■ **Stated goal**
Copy out the records word for word, beginning at the line containing "This screenshot has width=1280, height=720. In" and continuing through the line containing "What do you see at coordinates (1274, 218)".

Items from a data source
• • • •

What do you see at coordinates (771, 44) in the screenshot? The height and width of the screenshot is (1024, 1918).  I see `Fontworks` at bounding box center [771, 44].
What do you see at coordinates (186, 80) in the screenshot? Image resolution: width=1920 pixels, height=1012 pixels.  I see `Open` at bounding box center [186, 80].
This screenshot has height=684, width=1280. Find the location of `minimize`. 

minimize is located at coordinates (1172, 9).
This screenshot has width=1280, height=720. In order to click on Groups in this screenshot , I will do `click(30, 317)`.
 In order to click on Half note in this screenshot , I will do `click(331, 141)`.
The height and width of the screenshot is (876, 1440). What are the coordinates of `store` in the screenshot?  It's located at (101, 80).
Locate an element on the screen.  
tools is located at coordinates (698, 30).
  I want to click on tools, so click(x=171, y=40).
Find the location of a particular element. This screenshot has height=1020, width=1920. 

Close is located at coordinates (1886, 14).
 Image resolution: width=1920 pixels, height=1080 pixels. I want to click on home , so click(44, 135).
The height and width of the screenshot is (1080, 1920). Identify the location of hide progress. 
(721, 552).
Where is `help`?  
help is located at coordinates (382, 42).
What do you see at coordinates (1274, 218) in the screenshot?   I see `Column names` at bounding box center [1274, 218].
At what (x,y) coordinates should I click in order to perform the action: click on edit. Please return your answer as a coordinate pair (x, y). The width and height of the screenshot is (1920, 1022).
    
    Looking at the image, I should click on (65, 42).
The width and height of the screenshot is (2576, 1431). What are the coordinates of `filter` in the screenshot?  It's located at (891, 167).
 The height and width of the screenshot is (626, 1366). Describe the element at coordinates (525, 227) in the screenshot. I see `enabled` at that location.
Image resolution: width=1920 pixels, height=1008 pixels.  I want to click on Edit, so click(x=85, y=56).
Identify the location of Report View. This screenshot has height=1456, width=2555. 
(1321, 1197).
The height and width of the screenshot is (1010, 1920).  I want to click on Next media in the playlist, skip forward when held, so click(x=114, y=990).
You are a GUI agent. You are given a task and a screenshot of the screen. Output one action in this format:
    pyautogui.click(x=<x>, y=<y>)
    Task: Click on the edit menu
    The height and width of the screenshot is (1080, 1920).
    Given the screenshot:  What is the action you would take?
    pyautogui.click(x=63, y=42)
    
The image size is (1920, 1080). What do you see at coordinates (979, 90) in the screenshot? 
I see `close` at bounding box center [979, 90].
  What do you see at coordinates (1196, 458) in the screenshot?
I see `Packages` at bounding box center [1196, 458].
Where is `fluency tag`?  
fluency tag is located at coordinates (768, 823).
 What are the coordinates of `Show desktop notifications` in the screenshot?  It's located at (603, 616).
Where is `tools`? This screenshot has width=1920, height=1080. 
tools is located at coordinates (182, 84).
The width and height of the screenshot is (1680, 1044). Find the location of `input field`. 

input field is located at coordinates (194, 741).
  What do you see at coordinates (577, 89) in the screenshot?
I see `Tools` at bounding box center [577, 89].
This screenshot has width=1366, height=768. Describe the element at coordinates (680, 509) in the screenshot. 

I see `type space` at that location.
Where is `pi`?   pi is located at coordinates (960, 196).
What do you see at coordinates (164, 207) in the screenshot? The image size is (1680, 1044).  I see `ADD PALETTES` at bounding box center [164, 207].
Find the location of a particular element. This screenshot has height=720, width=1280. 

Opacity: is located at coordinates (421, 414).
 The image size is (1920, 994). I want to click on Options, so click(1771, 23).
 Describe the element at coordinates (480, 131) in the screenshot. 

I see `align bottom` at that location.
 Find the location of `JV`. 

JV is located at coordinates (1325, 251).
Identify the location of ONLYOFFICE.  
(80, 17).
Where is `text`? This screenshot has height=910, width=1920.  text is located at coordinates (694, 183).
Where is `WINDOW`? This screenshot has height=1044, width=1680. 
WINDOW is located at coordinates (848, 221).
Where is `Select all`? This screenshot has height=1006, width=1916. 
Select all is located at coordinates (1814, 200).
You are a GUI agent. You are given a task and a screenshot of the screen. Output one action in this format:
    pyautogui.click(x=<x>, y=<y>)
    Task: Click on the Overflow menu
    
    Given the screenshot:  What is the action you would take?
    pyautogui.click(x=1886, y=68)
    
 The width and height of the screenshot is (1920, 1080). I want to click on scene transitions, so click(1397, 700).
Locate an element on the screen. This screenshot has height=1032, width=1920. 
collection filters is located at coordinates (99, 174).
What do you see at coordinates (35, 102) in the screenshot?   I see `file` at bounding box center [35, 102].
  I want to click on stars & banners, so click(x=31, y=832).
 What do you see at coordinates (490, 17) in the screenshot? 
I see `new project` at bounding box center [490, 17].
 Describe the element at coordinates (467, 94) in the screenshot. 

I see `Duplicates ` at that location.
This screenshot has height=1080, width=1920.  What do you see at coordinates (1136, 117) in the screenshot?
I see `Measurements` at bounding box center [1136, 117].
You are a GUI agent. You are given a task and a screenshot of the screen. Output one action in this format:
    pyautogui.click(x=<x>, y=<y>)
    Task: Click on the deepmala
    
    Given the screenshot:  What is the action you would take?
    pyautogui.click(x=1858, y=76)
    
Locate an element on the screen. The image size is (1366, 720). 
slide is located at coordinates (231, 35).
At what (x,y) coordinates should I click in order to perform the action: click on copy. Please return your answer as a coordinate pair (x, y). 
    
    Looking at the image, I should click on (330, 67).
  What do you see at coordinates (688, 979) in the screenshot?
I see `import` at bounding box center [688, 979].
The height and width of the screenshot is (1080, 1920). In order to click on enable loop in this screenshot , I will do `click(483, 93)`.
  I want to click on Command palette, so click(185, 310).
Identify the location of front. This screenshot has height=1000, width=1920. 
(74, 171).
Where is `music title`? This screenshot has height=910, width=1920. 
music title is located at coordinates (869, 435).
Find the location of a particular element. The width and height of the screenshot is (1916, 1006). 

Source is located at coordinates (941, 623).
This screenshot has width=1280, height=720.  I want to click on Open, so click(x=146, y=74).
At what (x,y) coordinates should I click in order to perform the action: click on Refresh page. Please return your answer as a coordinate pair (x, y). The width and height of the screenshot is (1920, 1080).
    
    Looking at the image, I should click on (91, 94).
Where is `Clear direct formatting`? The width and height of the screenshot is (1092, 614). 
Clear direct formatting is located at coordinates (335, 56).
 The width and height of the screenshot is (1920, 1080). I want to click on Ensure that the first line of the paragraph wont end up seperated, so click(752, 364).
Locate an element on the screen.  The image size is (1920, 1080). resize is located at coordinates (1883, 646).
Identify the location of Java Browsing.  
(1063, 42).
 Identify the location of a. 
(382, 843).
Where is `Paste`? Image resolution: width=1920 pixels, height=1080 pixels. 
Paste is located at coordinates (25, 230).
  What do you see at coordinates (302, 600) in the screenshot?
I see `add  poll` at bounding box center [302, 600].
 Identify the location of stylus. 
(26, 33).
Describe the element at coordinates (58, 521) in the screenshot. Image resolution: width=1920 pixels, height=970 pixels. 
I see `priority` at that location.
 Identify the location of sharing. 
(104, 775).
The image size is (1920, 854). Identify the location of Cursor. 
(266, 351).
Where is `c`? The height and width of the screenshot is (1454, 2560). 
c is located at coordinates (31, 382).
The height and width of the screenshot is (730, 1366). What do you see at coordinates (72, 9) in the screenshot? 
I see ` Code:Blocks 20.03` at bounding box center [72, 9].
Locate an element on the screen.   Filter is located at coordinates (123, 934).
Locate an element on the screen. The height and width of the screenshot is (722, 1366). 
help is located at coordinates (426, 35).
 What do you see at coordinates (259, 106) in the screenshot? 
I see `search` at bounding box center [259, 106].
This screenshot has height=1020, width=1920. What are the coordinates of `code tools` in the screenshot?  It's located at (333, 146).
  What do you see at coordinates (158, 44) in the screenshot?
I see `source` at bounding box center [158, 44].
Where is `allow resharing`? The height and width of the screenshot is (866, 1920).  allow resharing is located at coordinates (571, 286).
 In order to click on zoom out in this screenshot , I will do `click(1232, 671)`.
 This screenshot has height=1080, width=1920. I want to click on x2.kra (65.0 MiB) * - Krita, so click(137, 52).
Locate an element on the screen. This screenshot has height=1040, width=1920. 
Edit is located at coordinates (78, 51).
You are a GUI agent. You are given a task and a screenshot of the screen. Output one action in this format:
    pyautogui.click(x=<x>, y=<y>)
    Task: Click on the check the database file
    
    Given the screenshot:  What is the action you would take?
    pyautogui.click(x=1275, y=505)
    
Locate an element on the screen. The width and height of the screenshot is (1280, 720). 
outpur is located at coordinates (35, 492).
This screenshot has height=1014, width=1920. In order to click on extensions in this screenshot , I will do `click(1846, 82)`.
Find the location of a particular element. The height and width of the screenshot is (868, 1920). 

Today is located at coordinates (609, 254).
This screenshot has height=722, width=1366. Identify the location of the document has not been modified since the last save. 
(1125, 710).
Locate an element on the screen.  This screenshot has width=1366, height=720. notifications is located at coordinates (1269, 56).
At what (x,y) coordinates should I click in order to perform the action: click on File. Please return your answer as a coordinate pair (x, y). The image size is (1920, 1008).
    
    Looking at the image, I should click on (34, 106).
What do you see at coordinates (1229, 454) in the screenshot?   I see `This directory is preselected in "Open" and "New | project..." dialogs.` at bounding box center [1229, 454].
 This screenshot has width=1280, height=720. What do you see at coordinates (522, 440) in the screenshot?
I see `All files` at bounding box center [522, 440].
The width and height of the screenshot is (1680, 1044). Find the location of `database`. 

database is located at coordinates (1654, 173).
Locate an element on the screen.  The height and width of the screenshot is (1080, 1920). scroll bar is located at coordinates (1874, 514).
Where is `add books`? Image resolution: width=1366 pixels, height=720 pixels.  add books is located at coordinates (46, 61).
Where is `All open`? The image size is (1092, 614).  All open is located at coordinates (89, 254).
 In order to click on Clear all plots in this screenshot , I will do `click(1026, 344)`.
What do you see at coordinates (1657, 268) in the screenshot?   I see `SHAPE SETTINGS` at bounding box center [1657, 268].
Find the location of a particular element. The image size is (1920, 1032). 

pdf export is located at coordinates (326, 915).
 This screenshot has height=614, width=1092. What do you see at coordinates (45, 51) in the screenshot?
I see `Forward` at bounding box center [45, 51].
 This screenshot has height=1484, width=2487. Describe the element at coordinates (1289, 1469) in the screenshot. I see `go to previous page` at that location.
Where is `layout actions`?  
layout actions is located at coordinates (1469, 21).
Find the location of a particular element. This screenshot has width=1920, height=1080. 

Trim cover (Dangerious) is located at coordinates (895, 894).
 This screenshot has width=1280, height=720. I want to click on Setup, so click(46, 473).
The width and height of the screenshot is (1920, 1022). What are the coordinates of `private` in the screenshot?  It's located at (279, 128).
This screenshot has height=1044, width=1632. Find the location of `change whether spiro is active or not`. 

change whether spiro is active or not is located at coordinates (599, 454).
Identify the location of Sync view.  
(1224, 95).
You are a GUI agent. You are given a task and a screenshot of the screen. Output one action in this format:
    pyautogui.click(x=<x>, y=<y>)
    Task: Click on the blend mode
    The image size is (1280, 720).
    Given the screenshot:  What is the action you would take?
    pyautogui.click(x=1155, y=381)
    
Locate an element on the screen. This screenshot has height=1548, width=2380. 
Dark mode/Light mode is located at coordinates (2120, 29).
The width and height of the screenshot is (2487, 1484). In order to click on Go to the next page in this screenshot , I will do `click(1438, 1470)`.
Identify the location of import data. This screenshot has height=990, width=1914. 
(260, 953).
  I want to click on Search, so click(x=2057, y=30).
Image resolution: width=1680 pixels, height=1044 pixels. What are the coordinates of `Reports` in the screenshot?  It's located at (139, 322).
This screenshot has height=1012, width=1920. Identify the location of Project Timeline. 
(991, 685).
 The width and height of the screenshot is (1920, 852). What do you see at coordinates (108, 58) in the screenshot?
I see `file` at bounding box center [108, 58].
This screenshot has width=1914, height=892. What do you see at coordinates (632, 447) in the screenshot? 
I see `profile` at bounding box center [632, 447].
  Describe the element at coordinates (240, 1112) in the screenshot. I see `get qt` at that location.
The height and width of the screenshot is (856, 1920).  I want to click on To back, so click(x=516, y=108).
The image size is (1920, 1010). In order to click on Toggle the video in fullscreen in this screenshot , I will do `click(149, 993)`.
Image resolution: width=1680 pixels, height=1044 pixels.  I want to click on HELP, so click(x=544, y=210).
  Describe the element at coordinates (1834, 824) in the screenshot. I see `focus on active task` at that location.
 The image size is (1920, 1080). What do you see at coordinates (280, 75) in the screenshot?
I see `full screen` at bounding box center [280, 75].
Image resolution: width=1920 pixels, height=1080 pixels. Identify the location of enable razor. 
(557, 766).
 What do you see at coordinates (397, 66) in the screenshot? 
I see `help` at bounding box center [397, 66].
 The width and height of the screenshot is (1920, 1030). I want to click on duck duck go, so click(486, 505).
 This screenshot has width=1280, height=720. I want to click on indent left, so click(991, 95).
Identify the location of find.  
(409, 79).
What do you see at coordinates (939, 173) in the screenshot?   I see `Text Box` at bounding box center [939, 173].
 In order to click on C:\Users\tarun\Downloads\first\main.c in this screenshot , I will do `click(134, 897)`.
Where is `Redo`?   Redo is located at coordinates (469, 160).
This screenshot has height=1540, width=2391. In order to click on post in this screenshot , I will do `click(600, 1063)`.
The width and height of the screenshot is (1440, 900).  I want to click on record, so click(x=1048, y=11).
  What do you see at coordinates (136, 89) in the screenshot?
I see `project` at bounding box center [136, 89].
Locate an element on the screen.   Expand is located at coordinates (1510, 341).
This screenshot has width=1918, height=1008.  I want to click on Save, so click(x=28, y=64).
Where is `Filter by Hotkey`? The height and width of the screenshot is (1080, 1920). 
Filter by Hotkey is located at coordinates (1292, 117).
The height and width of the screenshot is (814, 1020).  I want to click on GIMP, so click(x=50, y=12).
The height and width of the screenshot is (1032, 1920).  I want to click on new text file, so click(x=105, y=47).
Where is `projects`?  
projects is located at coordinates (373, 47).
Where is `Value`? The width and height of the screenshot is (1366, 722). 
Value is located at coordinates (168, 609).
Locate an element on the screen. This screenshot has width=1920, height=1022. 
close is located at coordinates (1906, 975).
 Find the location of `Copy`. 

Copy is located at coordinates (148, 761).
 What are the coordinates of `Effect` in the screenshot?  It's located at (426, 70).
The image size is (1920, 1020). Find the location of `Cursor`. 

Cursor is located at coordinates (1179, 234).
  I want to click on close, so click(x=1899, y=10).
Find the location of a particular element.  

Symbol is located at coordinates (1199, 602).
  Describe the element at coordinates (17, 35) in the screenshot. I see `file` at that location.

• • • •

■ **The completed task**
This screenshot has width=1280, height=720. In order to click on Groups in this screenshot , I will do `click(30, 317)`.
 In order to click on Half note in this screenshot , I will do `click(331, 141)`.
The height and width of the screenshot is (876, 1440). What are the coordinates of `store` in the screenshot?  It's located at (101, 80).
Locate an element on the screen.  
tools is located at coordinates (698, 30).
  I want to click on tools, so click(x=171, y=40).
Find the location of a particular element. This screenshot has height=1020, width=1920. 

Close is located at coordinates (1886, 14).
 Image resolution: width=1920 pixels, height=1080 pixels. I want to click on home , so click(44, 135).
The height and width of the screenshot is (1080, 1920). Identify the location of hide progress. 
(721, 552).
Where is `help`?  
help is located at coordinates (382, 42).
What do you see at coordinates (1274, 218) in the screenshot?   I see `Column names` at bounding box center [1274, 218].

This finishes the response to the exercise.